A continuación, se dará cuenta del punto específico sobre el Sistema Integral de Verdad, Justicia, Reparación y No Repetición, como la parte del Acuerdo Final que trata sobre las Victimas del Conflicto, entre el Gobierno Nacional y las FARC-EP.

Inicialmente, el Sistema Integral parte del principio de reconocimiento de las víctimas como ciudadanos con derechos; del reconocimiento que debe existir verdad plena sobre lo ocurrido; del principio de reconocimiento de responsabilidad por parte de todos quienes participaron en el conflicto y se vieron involucrados de alguna manera en graves violaciones a los derechos humanos e infracciones al Derecho Internacional Humanitario; del principio de satisfacción de los derechos de las víctimas a la verdad, la justicia, la reparación y la no repetición, y sobre la premisa de no intercambiar impunidades.

Para cumplir con este propósito y avanzar en la lucha contra la impunidad, el Sistema Integral combina mecanismos judiciales que permiten la investigación y sanción de las graves violaciones a los derechos humanos y las graves infracciones al Derecho Internacional Humanitario, en los términos que establece la Jurisdicción Especial para la Paz, con mecanismos extrajudiciales complementarios.  

El Sistema Integral tiene un enfoque diferencial y de género, que responde a las características particulares de la victimización en cada territorio y cada población, y en especial a las necesidades de las mujeres y de los niños. Además, hace especial énfasis en las medidas restaurativas y reparadoras, y pretende alcanzar justicia no sólo con sanciones retributivas, sino también garantizando la seguridad jurídica de quienes se acojan a las medidas de justicia, como elemento esencial de la transición a la paz.

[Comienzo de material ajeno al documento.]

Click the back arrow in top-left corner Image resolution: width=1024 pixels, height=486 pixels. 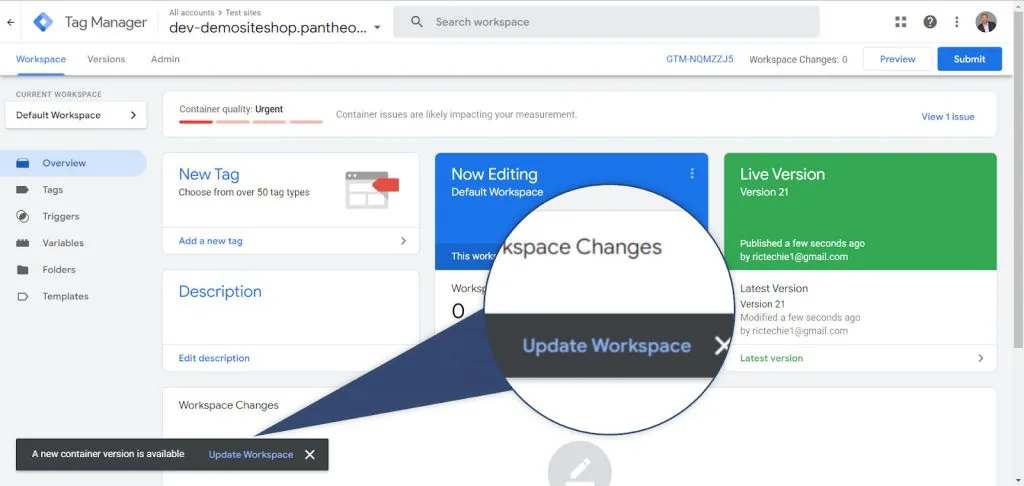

En este mismo sentido, el éxito del Sistema Integral dependerá, en gran medida, de que encuentre una amplia aceptación de la sociedad.

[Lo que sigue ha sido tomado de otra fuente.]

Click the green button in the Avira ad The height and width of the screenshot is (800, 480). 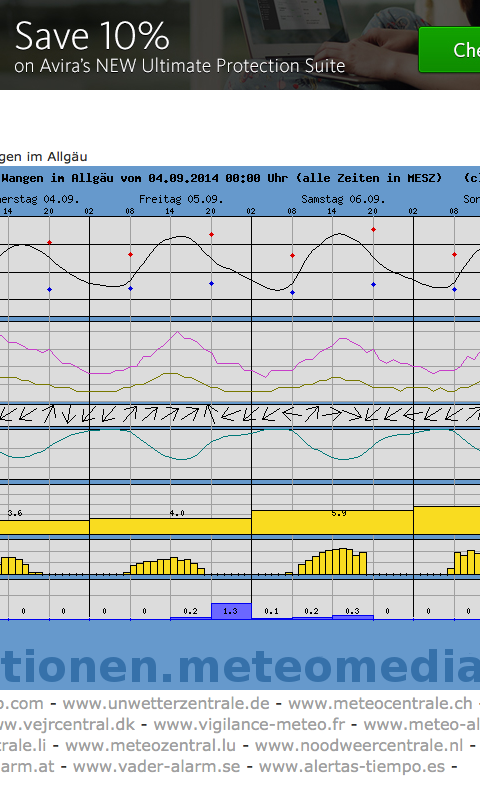(x=449, y=49)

Las medidas y los mecanismos del Sistema deberán responder a los siguientes objetivos: la satisfacción de los derechos de las víctimas; la rendición de cuentas, mediante el establecimiento de responsabilidades que deberán asumir los combatientes y no combatientes por las graves violaciones en razón del conflicto armado; la no repetición, para impedir la revictimización, afianzar la terminación del conflicto e impedir el surgimiento de nuevas formas de violencia; al enfoque territorial, diferencial y de género, mediante el tratamiento diferenciado de espacios y poblaciones;  a la seguridad jurídica, mediante el cumplimiento de las condiciones del Sistema Integral con las garantías del debido proceso; a la convivencia y reconciliación, mediante la construcción de confianza en el otro a partir de trasformaciones positivas; y a la legitimidad, respondiendo a las expectativas de las víctimas y a las obligaciones del Estado colombiano.

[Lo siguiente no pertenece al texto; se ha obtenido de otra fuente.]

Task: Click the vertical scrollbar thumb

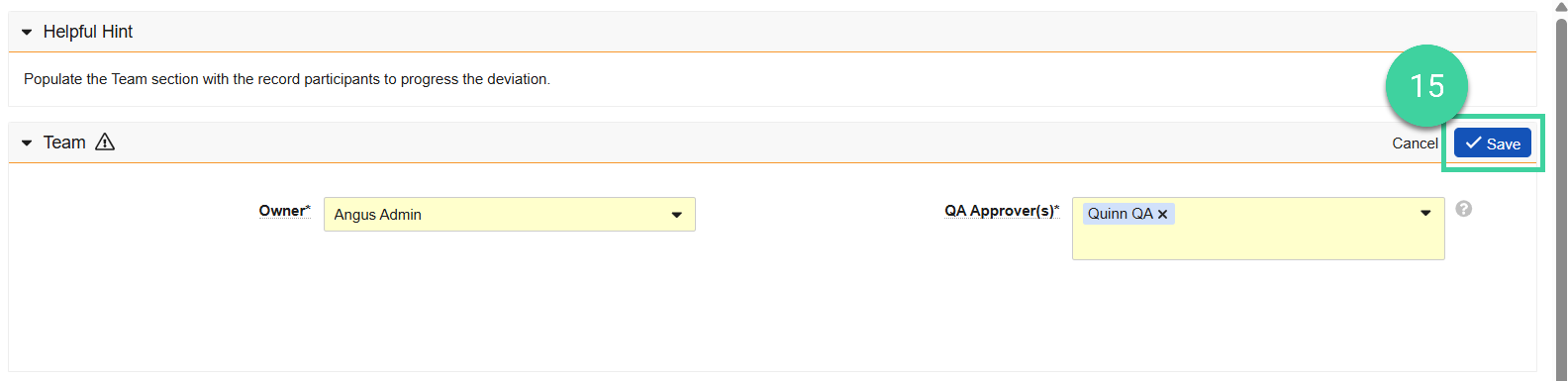Action: click(1561, 198)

Asimismo, el Sistema Integral estará compuesto por los siguientes cinco mecanismos: una Comisión para el esclarecimiento de la verdad, la convivencia y la no repetición que será un órgano temporal y de carácter extrajudicial, que busca conocer la verdad de lo ocurrido, contribuir al esclarecimiento de las violaciones, promover el reconocimiento de las víctimas y fomentar la convivencia en los territorios para garantizar la no repetición; una Unidad especial para la búsqueda de personas dadas por desaparecidas en el contexto y en razón del conflicto armado, la cual será de carácter humanitario y extrajudicial, su objetivo será contribuir y coordinar las acciones de búsqueda e identificación de todas las personas dadas por desaparecidas que se encuentren con vida, y en los casos de fallecimiento, cuando sea posible, la localización y entrega digna de restos, resaltando que estas no podrán sustituir, ni impedir las investigaciones judiciales; una Jurisdicción Especial para la Paz que estará constituida por una serie de salas de justicia, para administrar, investigar, y sancionar las graves violaciones a los derechos humanos y al Derecho Internacional Humanitario; medidas de reparación integral para la construcción de la paz, las cuales buscan asegurar la reparación integral de las víctimas, indemnización, rehabilitación, satisfacción y no repetición; y por último, garantías de No repetición que son el resultado de la implementación de todas las anteriores medidas y mecanismos.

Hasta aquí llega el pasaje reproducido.